New Zealand permanent residents from four countries where Covid is rampant will be blocked from coming directly to New Zealand under changes designed to reduce the number of infected arrivals.
New Zealand citizens, their parents, and partners and children of Kiwi citizens will still be able to come home from those countries - India, Brazil, Pakistan and Papua New Guinea.
The new rules - effective from midnight next Wednesday, April 28 - are expected to reduce the number of travellers to New Zealand from those countries by 75 per cent, while also respecting the right of citizens abroad to come home.
It means there will be about 140 fewer arrivals per week from India compared to the volume of traffic from the start of March up until mid-April.
NZ permanent residents in those four countries will still be able to come to New Zealand, but will have to spend at least 14 days in a non-very-high-risk-country before coming to New Zealand.
Covid-19 Response Minister Chris Hipkins, in announcing the changes, said it was always difficult to balance travel restrictions with the plight of people who are in countries struggling to cope with the virus.
"The Government does not make these decisions lightly. We realise they impact on people's freedoms.
"There will be an exceptions process on humanitarian grounds."
He said permanent residents had countries other than New Zealand they called home.
"The fewer the cases coming in though, the lower the risk will be."
Arrivals will also be kept in cohorts of flights that arrive in a 96-hour window. Cohorts will be sent to an MIQ facility until it is full, and then will be locked down for two weeks.
This will prevent any potential mixing and mingling among those about to leave MIQ with those who have just arrived.
Very high risk countries are those that have more than 50 cases per thousand arrivals in New Zealand, and have more than 15 arrivals per month.
The proportion of people from India testing positive in recent weeks has been between 100 and 150 per thousand.
It comes as part of the Government response after it banned flights to and from India two weeks ago to stem the tide of infected passengers arriving with Covid-19.
Hipkins said the border is the first line of defence against Covid-19, and about 135,000 people had arrived in New Zealand during the pandemic - including about 800 cases.
"It has been very successful."
But the system was always being looked at to minimise the risk of the virus spreading, he said.
"A travel restriction can help us to manage that risk."
Numbers of infected returnees travelling from the sub-continent surged in New Zealand earlier this month despite pre-departure testing.
It's estimated cases in India have almost tripled since the travel suspension was announced.
Even yesterday, the Ministry of Health reported a new case detected on day 17 that was connected to a person who arrived from India before the travel ban was enforced.
The world's second-most populous country is struggling with a second wave, raising more fears about its overwhelmed health care system.
It has close to 16 million confirmed cases, second only to the US.
Hipkins said travellers from the US and the UK were 10 times less likely to have Covid-19 when they arrive in New Zealand than those from the very high risk countries.
New cohort rules from May 16
The new cohorting rules will come into effect from May 16 - although five MIQ facilities had already adopted them.

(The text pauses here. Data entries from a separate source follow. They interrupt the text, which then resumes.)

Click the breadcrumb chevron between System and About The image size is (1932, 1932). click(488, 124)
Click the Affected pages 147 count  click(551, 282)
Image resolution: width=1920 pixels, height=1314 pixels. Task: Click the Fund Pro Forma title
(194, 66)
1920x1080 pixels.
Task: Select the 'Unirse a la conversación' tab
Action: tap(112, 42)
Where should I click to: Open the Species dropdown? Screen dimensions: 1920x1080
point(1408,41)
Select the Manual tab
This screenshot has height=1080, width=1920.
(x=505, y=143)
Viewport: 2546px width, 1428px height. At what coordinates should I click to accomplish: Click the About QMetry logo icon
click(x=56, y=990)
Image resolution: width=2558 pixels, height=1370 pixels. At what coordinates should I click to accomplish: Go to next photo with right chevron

The 96-hour cohorting will apply to planeloads of people, rather than their country of departure.
The MIQ facility will then be locked down for 14 days once it is full. This will mean there will be some free rooms, given how unlikely it is that planeloads of people will perfectly fit with the number of available rooms.
He said 10 to 15 per cent of the 4000-per-fortnight MIQ rooms will be empty because of the cohort changes.
Most of the MIQ facilities are suitable for housing the cohorts, he said, but because negotiations were ongoing he did not want to go into which ones weren't suitable.
Across the globe, countries are bringing in stricter rules affecting travel to and from India amid fears over the rising cases.
Australia's Prime Minister Scott Morrison said the number of flights between the two countries would be cut, while the UK has added India to a red list, restricting travel and bringing in hotel quarantine for all arrivals from India from today.
This week the Prime Minister said continuing the India ban was not being entertained for New Zealand citizens.
"We can't deem someone stateless. If a New Zealander is abroad, the only legal place they're able to reside, by default, is New Zealand. So we need to enable them to be able to travel home if they need to," said Jacinda Ardern.
"We have Bora (Bill of Rights Act) obligations that we need to maintain."
India is shattering global infection records, with 15.9 million cases and 184,657 deaths.
The latest surge has driven India's fragile health systems to breaking point, with understaffed hospitals overflowing with patients. Medical oxygen is in short supply and intensive care units are full.